Perjuangan begitu keras serta proses yang dilalui membuat banyak calon sangat percaya diri atas keberhasilannya. Parameter yang dibuat pastinya memiliki tendensi yang berbeda-beda, lagi-lagi ‘ponten’ yang kemudian dianggap menentukan atas usahanya tersebut. Ketika guru terlihat begitu egois atas nilai muridnya karena hanya memberikan ‘klu’ atas persoalan kedepan walaupun tidak selalu sama representasi yang dikerjakan oleh masing-masing muridnya, namun tetap saja terdapat jawaban yang tidak sanggup dibantah. Terlepas dari proses yang dilewati terdapat kecurangan seperti; menyontek, menukar lembar jawaban, mengancam murid lain dan mungkin banyak lagi trik bisa dilakukan, jika hal tersebut tidak dapat dibuktikan, maka kebenaran tetap lekat pada murid tersebut. Ada saja yang merasa tidak menerima hasil ujian tersebut dengan berbagai argumentasi dan alas an penguasaan materi, kerja keras dan lain sebagainya.

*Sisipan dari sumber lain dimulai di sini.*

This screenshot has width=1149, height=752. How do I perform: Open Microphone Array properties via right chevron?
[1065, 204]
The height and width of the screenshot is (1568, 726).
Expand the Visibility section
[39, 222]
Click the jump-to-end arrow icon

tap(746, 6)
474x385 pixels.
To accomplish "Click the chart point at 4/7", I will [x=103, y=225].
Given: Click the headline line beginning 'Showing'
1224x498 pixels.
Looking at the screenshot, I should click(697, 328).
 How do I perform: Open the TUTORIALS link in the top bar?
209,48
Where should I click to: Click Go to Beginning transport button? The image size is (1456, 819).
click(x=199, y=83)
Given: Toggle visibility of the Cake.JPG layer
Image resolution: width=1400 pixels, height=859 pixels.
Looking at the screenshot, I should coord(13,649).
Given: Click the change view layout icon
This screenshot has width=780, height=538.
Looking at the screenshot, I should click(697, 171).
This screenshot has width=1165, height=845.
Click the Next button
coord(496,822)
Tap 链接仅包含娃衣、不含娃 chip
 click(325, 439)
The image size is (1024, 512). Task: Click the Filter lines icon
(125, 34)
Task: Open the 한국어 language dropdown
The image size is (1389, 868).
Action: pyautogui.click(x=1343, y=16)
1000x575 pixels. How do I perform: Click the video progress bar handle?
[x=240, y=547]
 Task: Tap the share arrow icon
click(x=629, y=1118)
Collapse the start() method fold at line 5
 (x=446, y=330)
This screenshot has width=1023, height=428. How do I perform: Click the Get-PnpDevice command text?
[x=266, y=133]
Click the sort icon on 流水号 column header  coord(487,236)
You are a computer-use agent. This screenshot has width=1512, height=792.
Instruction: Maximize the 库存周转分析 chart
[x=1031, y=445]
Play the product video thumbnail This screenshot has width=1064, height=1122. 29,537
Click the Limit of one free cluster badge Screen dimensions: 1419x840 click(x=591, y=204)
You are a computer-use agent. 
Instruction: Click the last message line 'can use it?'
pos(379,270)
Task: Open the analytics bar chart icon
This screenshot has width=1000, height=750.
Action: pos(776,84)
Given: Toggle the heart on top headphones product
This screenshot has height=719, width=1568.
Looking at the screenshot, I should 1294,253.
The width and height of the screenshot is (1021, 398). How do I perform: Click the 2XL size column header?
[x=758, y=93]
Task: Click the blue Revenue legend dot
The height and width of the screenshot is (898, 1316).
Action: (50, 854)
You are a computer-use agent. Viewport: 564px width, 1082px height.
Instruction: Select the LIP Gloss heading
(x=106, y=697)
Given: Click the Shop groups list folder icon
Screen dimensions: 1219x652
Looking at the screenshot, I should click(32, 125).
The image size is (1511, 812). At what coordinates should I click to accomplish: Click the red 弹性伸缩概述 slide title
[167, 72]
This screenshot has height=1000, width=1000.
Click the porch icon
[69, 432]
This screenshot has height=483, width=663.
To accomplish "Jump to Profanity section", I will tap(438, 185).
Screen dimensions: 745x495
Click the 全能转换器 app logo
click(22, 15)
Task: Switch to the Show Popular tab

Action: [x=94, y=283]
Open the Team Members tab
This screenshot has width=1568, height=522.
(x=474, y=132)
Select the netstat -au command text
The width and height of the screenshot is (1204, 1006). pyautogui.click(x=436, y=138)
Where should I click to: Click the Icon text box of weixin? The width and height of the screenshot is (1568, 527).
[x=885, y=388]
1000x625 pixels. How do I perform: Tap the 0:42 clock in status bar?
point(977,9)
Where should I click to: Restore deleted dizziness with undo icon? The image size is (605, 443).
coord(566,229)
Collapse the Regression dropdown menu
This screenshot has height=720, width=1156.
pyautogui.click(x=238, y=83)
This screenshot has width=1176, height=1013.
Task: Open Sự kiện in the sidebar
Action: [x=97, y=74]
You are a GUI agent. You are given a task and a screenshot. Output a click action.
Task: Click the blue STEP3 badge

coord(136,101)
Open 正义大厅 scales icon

Sedikit pengandaian sederhana tersebut mungkin dapat menggambarkan bagaimana setiap caleg seharusnya bisa bersikap dewasa baik yang terpilih maupun tidak. Rakyat yang memberikan ‘ponten’ dan masing-masing caleg yang mendapat nilainya. Kalau kita melihat di media terdapat pemberitaan banyak caleg stress, depresi dan gila karena merasa gagal atas pencalonannya, paling tidak fenomena tersebut alamiah dan tidak mengganggu orang lain, seperti mantan caleg di Indramayu yang depresi dan menjalani perawatan oleh kiayi karena sudah all-out dan mengeluarkan milyaran rupiah. Namun pada momen yang sama, pemberitaan serupa juga muncul hanya berbeda topik, para mantan caleg tersebut merasa tidak terima atas hasil suara akhir. Di jombang-ciputat misalnya, ada seorang caleg mengambil karpet yang pernah disumbangkan ke masjid berharap dapat suara besar disekitar masjid tersebut, namun yang terjadi sebaliknya. Bahkan ada yang lebih ekstrim lagi, seorang caleg di Kalimantan menggusur areal perumahan di lokasi milik sanak familinya lagi-lagi karena sebab yang sama.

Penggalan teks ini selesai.